» **WHAT THE TASK ASKS**:
Copy the material starting at the line containing "Where should I click to: Open" and ending at the line containing "I will 1447,119.", putting "Apps launcher icon" wherever "Apps grid icon" appears and changing nothing else.

── RECORDED INFORMATION

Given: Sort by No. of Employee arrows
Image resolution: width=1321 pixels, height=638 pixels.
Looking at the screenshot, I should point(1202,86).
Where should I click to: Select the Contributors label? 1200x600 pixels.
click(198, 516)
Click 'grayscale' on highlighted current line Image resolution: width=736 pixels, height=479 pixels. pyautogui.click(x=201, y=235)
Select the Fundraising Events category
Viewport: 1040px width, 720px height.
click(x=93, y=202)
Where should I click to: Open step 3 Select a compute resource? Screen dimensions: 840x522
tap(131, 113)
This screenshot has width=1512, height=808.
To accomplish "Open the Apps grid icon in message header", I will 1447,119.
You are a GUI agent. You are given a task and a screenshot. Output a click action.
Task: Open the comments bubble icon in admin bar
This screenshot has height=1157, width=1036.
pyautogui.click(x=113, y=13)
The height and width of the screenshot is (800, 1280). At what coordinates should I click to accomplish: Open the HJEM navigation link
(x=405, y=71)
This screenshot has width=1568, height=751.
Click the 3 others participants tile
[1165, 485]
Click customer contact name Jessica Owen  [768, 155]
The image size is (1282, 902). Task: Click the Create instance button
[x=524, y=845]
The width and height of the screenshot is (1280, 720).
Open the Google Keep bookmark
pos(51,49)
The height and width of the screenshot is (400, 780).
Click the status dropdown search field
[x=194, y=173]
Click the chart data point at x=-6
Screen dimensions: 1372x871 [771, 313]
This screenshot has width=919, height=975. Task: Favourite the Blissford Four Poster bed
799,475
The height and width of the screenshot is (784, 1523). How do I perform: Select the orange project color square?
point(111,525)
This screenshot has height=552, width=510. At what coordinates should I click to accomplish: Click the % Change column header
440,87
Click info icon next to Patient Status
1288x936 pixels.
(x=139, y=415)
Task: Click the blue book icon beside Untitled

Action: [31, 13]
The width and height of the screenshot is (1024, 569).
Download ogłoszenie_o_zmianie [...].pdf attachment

────

» **EXERCISE ANSWER**:
Where should I click to: Open step 3 Select a compute resource? Screen dimensions: 840x522
tap(131, 113)
This screenshot has width=1512, height=808.
To accomplish "Open the Apps launcher icon in message header", I will 1447,119.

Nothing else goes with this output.